### Instructions for the task:
From the entries, copy every line that carries the string "Babama".
Provided records below:
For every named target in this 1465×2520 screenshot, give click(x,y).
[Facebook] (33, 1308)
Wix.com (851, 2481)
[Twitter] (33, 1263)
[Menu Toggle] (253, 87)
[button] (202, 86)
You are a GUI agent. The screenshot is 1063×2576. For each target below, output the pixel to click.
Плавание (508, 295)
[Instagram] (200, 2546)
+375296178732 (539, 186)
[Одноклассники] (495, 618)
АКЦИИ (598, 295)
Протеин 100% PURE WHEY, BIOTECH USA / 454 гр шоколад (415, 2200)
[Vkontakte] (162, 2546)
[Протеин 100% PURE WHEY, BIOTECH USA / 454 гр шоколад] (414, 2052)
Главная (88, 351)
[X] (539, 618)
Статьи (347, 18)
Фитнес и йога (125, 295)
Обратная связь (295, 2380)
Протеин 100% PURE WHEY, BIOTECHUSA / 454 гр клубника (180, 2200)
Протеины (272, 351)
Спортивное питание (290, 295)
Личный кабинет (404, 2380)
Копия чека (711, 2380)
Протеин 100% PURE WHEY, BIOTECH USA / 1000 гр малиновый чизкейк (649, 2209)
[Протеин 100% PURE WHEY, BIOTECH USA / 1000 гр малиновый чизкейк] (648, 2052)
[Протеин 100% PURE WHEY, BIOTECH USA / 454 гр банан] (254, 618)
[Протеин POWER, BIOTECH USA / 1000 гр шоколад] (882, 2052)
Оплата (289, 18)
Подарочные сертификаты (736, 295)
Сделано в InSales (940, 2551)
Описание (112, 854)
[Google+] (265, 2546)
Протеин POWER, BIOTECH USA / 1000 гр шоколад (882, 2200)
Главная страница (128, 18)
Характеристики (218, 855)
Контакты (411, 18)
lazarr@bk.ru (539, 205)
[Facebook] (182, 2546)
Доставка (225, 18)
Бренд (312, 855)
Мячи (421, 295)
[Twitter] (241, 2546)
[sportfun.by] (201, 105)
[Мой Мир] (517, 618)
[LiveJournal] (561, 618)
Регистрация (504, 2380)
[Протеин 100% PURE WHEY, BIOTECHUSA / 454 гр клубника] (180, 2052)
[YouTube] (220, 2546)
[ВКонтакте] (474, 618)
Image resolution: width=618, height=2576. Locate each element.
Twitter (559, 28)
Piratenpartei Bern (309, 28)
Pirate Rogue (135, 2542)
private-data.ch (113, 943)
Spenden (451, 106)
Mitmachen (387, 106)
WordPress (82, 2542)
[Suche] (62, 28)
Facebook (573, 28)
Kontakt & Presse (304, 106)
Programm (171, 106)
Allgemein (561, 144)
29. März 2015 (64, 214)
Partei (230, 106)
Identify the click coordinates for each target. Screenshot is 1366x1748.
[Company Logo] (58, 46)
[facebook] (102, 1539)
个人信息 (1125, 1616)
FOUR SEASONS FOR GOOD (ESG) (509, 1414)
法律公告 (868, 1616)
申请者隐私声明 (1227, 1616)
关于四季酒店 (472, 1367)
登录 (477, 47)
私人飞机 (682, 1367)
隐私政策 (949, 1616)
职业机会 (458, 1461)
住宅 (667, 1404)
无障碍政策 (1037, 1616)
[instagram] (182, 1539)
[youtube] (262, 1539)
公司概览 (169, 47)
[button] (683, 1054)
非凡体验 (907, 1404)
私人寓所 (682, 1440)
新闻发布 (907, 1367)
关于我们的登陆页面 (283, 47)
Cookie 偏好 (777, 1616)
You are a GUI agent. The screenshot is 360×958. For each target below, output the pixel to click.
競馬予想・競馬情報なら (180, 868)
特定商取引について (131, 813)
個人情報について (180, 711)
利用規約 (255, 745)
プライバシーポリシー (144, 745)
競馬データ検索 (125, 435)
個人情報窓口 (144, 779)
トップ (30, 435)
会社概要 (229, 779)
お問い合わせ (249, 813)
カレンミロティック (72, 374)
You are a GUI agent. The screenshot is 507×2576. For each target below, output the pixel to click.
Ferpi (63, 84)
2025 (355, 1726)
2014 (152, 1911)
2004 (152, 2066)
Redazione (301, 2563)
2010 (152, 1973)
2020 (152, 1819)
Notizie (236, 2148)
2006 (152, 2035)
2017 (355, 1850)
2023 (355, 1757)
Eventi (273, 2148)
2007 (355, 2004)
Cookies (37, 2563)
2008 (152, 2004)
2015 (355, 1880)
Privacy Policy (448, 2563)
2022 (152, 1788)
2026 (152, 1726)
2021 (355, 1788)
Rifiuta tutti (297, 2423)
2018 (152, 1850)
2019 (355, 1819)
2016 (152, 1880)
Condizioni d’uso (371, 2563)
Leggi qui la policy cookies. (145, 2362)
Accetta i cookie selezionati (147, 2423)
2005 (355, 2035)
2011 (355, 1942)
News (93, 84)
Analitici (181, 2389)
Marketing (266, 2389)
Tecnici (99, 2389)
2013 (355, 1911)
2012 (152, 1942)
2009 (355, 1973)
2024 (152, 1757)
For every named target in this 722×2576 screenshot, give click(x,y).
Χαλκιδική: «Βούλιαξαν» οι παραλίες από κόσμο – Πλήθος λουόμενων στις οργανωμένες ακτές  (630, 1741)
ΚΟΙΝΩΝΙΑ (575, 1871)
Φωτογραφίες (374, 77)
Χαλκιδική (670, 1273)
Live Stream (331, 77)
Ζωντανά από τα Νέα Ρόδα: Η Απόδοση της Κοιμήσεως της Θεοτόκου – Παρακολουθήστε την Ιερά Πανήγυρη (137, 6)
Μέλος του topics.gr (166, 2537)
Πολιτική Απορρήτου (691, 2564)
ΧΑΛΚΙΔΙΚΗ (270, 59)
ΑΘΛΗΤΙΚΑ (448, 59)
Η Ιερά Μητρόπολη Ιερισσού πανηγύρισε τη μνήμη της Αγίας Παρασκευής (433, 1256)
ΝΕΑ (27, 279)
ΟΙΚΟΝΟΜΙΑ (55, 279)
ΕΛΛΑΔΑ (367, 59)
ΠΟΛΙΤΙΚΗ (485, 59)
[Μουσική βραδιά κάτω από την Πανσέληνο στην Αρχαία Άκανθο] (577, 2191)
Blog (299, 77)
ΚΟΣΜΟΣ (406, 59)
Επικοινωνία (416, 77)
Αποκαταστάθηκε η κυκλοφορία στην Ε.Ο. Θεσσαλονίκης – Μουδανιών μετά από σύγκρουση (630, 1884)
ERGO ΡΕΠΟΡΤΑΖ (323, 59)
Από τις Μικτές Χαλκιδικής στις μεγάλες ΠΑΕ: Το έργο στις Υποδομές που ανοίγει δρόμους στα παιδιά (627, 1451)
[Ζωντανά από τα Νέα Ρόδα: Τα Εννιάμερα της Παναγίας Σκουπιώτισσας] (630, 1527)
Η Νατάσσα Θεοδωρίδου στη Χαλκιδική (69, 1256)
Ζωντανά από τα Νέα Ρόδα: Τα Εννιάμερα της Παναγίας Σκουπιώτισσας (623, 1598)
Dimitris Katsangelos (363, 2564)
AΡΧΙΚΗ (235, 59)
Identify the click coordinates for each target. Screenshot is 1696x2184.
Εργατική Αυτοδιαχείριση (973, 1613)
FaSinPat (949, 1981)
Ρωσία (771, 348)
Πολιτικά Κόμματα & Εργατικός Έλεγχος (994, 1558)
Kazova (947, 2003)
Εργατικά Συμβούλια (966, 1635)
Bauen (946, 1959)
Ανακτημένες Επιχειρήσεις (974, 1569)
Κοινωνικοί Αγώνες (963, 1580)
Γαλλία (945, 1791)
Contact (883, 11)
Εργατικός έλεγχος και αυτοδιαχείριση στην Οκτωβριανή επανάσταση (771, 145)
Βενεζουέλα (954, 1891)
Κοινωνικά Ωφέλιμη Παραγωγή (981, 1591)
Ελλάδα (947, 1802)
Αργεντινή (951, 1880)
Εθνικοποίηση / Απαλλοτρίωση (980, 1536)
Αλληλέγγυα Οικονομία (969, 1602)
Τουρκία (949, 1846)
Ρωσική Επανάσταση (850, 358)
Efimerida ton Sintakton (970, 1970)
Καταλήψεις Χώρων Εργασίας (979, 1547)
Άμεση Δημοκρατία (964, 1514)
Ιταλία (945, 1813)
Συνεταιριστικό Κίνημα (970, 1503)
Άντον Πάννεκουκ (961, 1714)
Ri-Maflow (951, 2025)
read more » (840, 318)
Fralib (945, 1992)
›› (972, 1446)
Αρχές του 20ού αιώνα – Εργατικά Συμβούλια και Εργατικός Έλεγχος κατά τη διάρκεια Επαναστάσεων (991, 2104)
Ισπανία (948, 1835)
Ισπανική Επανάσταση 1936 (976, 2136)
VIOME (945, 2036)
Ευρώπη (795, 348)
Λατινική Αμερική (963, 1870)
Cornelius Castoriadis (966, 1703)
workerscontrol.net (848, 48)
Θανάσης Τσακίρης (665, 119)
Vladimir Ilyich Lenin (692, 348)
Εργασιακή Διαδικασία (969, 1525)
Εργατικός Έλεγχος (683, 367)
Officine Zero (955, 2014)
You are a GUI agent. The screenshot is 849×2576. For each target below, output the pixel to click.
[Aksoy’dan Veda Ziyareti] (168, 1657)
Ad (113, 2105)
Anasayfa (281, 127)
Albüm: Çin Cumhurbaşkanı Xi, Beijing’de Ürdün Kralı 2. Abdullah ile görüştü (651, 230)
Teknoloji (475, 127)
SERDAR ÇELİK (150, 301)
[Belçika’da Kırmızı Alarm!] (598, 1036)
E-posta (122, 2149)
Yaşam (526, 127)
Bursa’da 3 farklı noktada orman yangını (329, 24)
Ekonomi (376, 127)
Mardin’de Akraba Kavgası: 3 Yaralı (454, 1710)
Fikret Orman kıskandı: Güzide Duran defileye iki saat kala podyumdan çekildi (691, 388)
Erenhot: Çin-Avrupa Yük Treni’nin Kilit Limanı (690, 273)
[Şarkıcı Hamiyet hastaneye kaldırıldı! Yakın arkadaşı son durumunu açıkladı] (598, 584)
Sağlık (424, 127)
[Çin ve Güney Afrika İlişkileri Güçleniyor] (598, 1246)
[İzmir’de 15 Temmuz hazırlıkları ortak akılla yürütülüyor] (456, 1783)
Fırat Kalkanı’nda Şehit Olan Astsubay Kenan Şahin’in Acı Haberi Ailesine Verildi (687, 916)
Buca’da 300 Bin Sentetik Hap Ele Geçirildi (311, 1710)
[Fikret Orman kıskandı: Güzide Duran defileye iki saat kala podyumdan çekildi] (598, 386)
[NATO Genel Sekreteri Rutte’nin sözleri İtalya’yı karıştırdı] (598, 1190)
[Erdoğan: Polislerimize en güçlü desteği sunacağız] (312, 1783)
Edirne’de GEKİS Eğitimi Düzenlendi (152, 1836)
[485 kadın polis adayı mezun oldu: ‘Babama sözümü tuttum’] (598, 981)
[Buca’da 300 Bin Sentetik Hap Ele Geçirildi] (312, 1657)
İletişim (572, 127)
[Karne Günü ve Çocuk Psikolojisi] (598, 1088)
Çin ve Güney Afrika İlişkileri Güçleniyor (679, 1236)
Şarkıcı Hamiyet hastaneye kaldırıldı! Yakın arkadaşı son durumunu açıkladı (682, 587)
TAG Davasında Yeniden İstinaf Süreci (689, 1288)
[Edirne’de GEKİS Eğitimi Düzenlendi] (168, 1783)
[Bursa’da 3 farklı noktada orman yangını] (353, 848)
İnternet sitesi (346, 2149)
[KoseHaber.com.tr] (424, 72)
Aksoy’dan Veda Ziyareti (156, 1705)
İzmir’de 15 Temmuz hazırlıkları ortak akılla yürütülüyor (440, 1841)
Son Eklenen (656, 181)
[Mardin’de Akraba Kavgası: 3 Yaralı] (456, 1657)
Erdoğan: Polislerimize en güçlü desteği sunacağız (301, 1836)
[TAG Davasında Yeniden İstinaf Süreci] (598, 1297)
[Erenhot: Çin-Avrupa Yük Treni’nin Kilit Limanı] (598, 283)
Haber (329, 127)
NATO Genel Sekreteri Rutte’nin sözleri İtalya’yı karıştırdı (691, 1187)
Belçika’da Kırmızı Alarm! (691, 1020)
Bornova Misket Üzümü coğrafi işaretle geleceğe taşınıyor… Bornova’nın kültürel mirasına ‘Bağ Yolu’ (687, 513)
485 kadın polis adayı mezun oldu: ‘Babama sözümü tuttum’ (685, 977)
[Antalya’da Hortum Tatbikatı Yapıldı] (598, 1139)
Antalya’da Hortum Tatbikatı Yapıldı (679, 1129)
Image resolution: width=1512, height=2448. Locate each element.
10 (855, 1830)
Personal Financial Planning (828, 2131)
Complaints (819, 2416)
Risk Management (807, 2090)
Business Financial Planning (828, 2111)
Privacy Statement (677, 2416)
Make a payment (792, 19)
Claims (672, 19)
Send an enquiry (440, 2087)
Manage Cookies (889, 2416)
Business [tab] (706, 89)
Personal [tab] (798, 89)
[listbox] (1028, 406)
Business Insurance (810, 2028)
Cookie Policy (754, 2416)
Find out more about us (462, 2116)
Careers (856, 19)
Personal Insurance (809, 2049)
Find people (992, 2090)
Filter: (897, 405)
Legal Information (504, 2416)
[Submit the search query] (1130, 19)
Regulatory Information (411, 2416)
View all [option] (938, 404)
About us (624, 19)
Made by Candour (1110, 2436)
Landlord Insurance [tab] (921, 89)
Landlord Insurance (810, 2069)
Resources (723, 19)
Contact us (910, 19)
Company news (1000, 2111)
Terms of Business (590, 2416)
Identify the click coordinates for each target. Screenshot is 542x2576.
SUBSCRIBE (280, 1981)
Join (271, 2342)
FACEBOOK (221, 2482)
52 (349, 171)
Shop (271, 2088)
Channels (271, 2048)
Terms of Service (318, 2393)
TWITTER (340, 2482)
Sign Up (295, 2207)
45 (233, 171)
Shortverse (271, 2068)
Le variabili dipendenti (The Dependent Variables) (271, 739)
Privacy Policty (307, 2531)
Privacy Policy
End of Provided records.
### Problem solution:
[485 kadın polis adayı mezun oldu: ‘Babama sözümü tuttum’] (598, 981)
485 kadın polis adayı mezun oldu: ‘Babama sözümü tuttum’ (685, 977)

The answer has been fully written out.